The growing critical commentary on social media and surveillance capitalism is at a stage similar to the environmentalism of the 1960s and 1970s. The works of Shoshana Zuboff, Siva Vaidhyanathan, Bruce Schneier, and others are, in this respect, the social media equivalent of Rachel Carson’s Silent Spring, Barry Commoner’s The Closing Circle, and Paul Ehrlich’s The Population Bomb. They have dissected what’s wrong and have helped wake us up to a serious pathology, but they have yet to carve out a confident alternative way to organize ourselves.

Commenting on Europe’s GDPR and California’s Consumer Privacy Act, Deibert says “However promising, these statutes on their own are not so much prompting a fundamental behavior shift as they are further trivializing informed consent.”

Thanks to the Snowden disclosures, we now know that a flawed encryption protocol was foisted clandestinely on much of the world by the U.S., Canadian, and U.K. signals intelligence agencies, which enable them to crack the code of their adversaries communications. Critical infrastructure throughout the world depended on the integrity of the protocol. It’s unclear how many governments or criminals knew of and exploited it, or whether people were harmed in the process–but it is conceivable some malfeasance took place because of it.

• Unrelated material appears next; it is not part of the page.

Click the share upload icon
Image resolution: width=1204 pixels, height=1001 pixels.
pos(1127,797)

Deibert takes us into a brief history of “republicanism” from the Greeks to the U.S. founding fathers, to today. “…One shorthand way to think about republican political theory is to take virtually anything that Republican Senate majority leader Mich McConnell advocates and think of the exact opposite of that position.”

Critical to the proper functioning of civil society is an educated and fully informed, enlightened citizenry. With this in mind, Deibert presents the mission statement of his own University.

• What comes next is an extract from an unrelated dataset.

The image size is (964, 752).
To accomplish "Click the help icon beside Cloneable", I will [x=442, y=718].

The University of Toronto is dedicated to fostering an academic community in which the learning and scholarship of every member may flourish, with vigilant protection for individual human rights, and a resolute commitment to the principles of equal opportunity, equity and justice…
Within the unique university context, the most crucial of all human rights are the rights of freedom of speech, academic freedom, and freedom of research. And we affirm that these rights are meaningless unless they entail the right to raise deeply disturbing questions and provocative challenges to the cherished beliefs of society at large and of the university itself…
It is this human right to radical, critical teaching and research and which the University has a duty above all to be concerned; for there is no one else, no other institution and no other office, in our modern liberal democracy, which is the custodian of the most precious and vulnerable right of the liberated human spirit.

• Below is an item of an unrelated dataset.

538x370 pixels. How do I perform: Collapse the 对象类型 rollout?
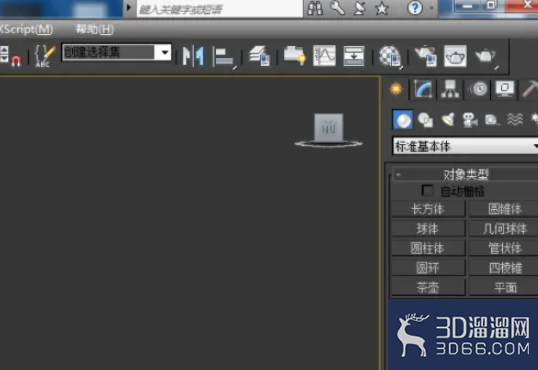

Herbert Marshall McLuhan (July 21, 1911 – December 31, 1980) was a Canadian philosopher, whose work is among the cornerstones of the study of media theory. He joined the University of Toronto in 1946 and taught there until his death. Harold Adams Innis (1894 – 1952) was a Canadian professor of political economy at the University of Toronto and the author of seminal works on media, communication theory, and Canadian economic history.

Ron Deibert follows in an important tradition at the University of Toronto.